#### EXERCISE A:
Write out the passage of the photography text between "What Should I Write About?" and "future article topics.", inclusive, with its wording unchanged.

This one is a little harder to define for me. I think the biggest thing I’d like to improve upon is my ability to capture and convey the emotion of a scene. Do you ever come across those photos that strike you emotionally? You know, the stuff that really hits you, makes you ponder life, stirs your emotions, and conveys a message.

In looking back at my own work, I can see little bits and pieces of this sort of thing, but not on a consistent basis and not at full force. Many times, I attribute these types of shots to dumb luck. Often times, while viewing a particular scene, I can feel a certain emotion due to my surroundings. I have a mental vision of how I’d like to capture that scene, but I often fall short of telling the whole story the way I saw it with my eyes. Am I making any sense here?


I think this sort of thing is something that comes with lots of time and even more practice. I’ve been heavy into photography for a relatively short time when compared to the old masters. I’m sure that their ability to convey emotion was something that had to develop over time. So I guess I’ll just keep shooting and see what happens.

One other thing I’ve noticed is that my photos of people seem to have a stronger emotional connection than those without. Not that it’s impossible to create a striking image without the presence of people, but I think we naturally have a stronger connection to people shots. Including people in my photos (whether it’s portraits, candids, or street photography) is something I’ve been trying to do more of lately. I’m at a stage where I’m getting comfortable with candids and street photography, but I’d like to progress to a point of getting a little more intimate with the subjects and making a connection with the camera.


What is your weakest aspect of photography? Is it something technical? Or is it something more artistic? And what do you plan to do to improve yourself in this area? Please do share your thoughts on this one — I’m sure many of us have the same weaknesses and aspirations as photographers.

What Should I Write About?

This week, rather than use the typical poll format to ask a typical question, I’m going to turn the tables and have you ask me a question or lend a suggestion for future article topics.

The fancy little widget you see here (probably not visible to feed readers) can take your questions or suggestions while also counting votes. So if you see something on the list that you want to learn about, vote for it! If you don’t, just click the “What Should I Write About” headline and you can enter your topic for others to vote on.

#### EXERCISE B:
Give again, word for word, the records from their first line through the line holding "click(x=865, y=43)", inclusive. Leave the pictures out.

#### STORED ROWS:
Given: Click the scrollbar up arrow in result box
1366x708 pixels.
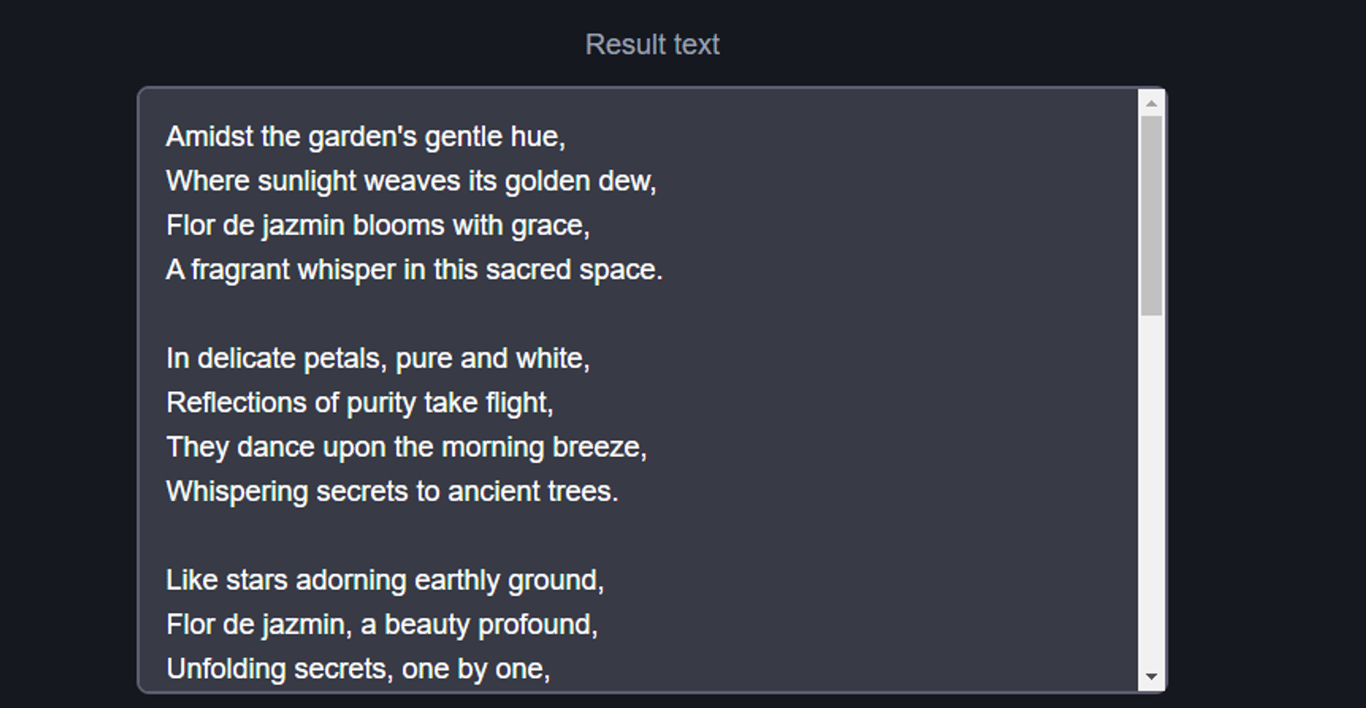Looking at the screenshot, I should (1151, 102).
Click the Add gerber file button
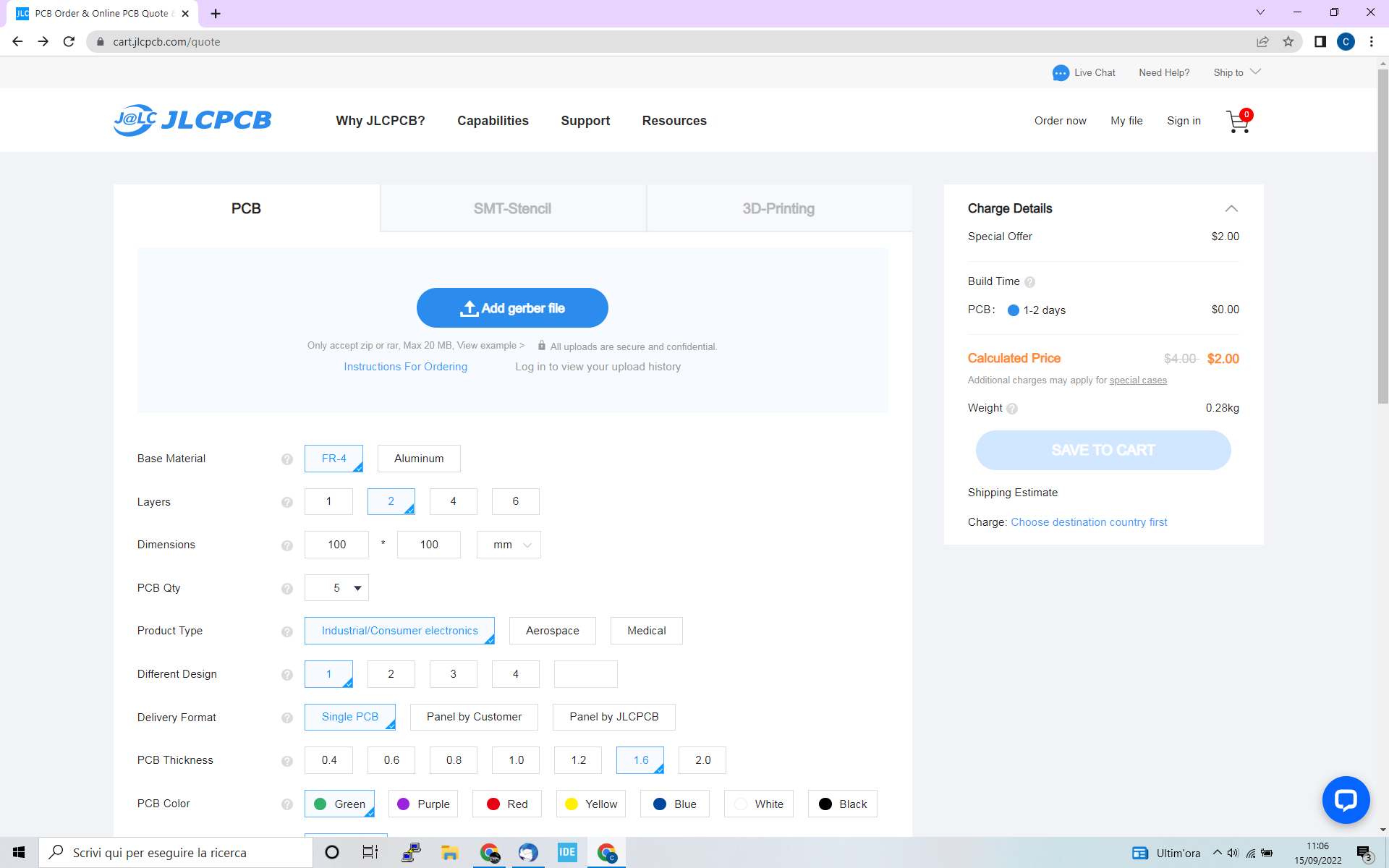Screen dimensions: 1389x868 coord(512,308)
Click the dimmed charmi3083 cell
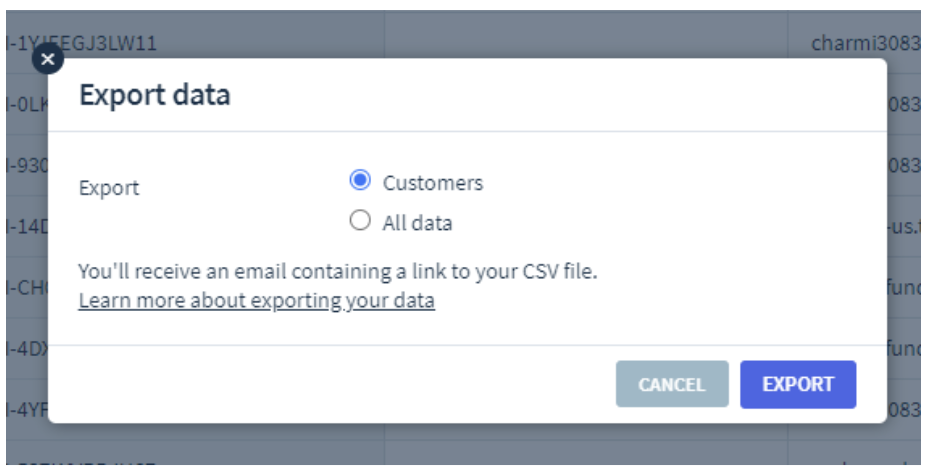 click(x=865, y=43)
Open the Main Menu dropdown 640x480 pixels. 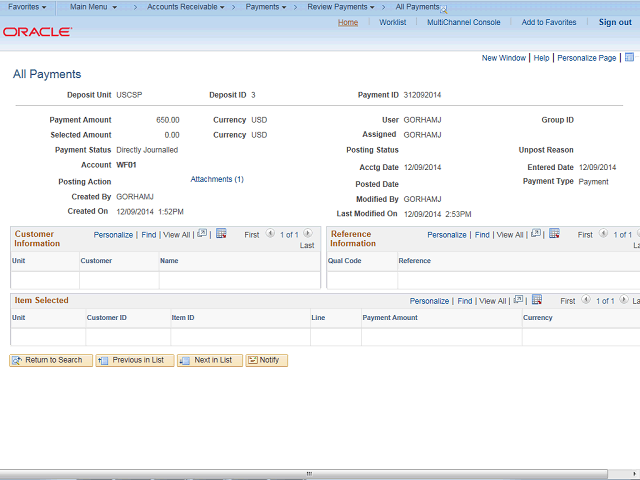93,7
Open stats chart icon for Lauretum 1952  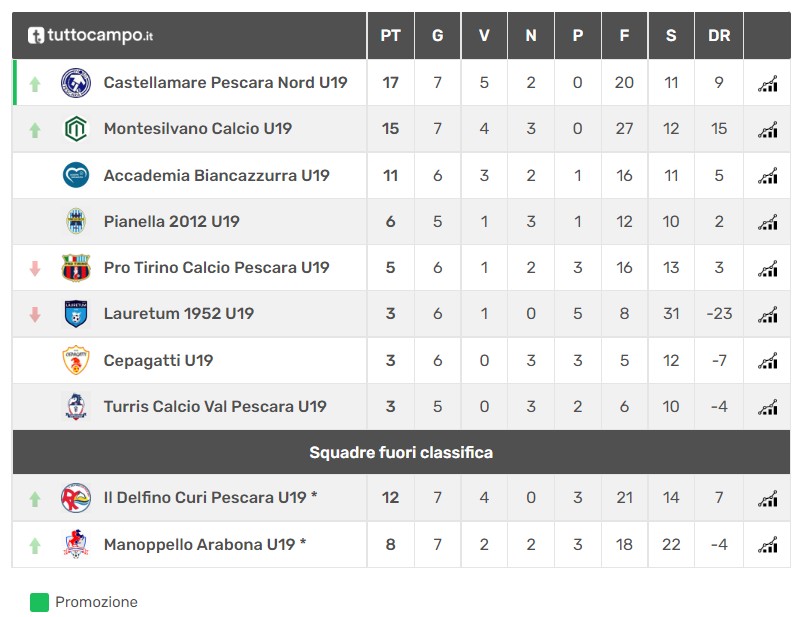point(767,314)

#### EXERCISE RESULT A:
What Should I Write About?

This week, rather than use the typical poll format to ask a typical question, I’m going to turn the tables and have you ask me a question or lend a suggestion for future article topics.

#### EXERCISE RESULT B:
Given: Click the scrollbar up arrow in result box
1366x708 pixels.
Looking at the screenshot, I should (1151, 102).
Click the Add gerber file button
Screen dimensions: 1389x868 coord(512,308)
Click the dimmed charmi3083 cell
 click(x=865, y=43)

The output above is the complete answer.